Stand up against sexual violence in our communities

***trigger warning – this post is about sexual violence***

This is Jez Pez, the Editor of DUDE. This week we were informed that a rapist was possibly going to attend our Brisbane launch party. It is something I want to talk about and something I think we should all be talking about. Sexual violence or any form of violence is completely unacceptable, but unfortunately it is so heartbreakingly common.

Once we were notified we were in a position to take responsibility and accountability as event organisers, as feminists, as male identified people and as community members. I want to express sincerest thanks for being notified so that we could work to make our event safe for everyone and also take action in the community.

It was important to me and to the other people I worked with to address this matter, that  we first and foremost respected the survivor/s, without question. Something which I think the legal and judicial systems fail to do. Something which I think society often fails to do.

Another reason why I am posting this statement is to advocate against sexual violence and domestic violence in our communities. It happens, it is happening now and it isn’t OK. And nobody is exempt from this. It hurts people and destroys lives and it hurts communities.

I’m going to post some links below. Some are fact sheets on sexual assault and some are radical and anarchic community responses to sexual assault, including workshop kits about consent. Please take the time to read, share and generate discussion in your community. This shit can’t be swept under the rug.

Stand up against rape, against rape culture and against slut shaming.

You can access the links Jez mentions by going to the original post.

Dude has always seemed to me to have feminist sensibility. I’m into ‘stand up against sexual violence’ and I think it’s good that this post was made.

At the end of the post though, I was left with some really big questions.

I wondered about what the transmale community creating and supporting Dude thinks about why and/or how sexual assault is a problem, how it affects the transmale community in Brisbane, Melbourne, Sydney and anywhere else, what the effects of the violence are, and how transmasculinity affects experiences of assault and vice versa (real and threatened, perpetrated and perpetrator).

I ask these questions because I think that talking about sexual assault in our communities is useful when it addresses the specificities of experience in that community.

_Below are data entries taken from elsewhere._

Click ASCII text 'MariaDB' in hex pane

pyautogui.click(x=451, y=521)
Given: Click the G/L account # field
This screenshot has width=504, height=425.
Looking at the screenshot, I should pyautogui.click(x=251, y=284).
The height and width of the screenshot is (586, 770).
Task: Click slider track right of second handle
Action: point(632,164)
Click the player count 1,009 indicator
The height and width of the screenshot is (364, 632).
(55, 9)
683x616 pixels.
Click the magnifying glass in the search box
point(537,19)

I think it is important not just to discuss the fact that sexual assault is bad, or what it is, but what it does. How is sexual assault generative, what does it create or destroy for people?

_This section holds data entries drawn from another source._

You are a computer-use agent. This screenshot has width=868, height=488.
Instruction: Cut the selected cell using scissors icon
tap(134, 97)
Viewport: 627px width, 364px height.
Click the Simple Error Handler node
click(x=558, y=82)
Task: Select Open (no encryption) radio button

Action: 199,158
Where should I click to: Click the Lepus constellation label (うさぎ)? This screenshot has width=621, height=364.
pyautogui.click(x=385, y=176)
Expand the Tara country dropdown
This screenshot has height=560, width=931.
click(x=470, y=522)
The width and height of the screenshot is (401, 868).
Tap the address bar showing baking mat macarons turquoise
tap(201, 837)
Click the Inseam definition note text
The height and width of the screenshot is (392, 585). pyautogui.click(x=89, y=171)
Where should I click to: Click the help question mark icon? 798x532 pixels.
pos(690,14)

I think this is an important question for different queer and especially sex-radical communities (which aren’t always the same thing obviously, but I think it is fair to say there is crossover). How do questions of consent/ assault and masculinity/ and of transmasculinity interrelate?

This is hard stuff to answer and to say. I’m not suggesting Jez’s post should or could have covered all of this, but I would love to see these (and other) questions begin to be answered at some point. My reason is that as a feminist, I think that if an answer to these questions is something like “sexual assault dehumanises survivors,” then we can start to get a handle on why it is so fucking important.

To try to answer some of my own questions here: one result of sexual violence that I’ve seen and that has affected my life, is the diminishing of capacity to engage with others. I’ve also seen sexual assault set up a constant fear of disapproval and rejection. One quite tangible result of this was difficulties in accessing social opportunities and trusting relationships, which is (always already) gendered territory anyway.

These questions are painful, and I don’t have any obvious answers, but I think maybe being in a position to ask them is a hopeful place to be.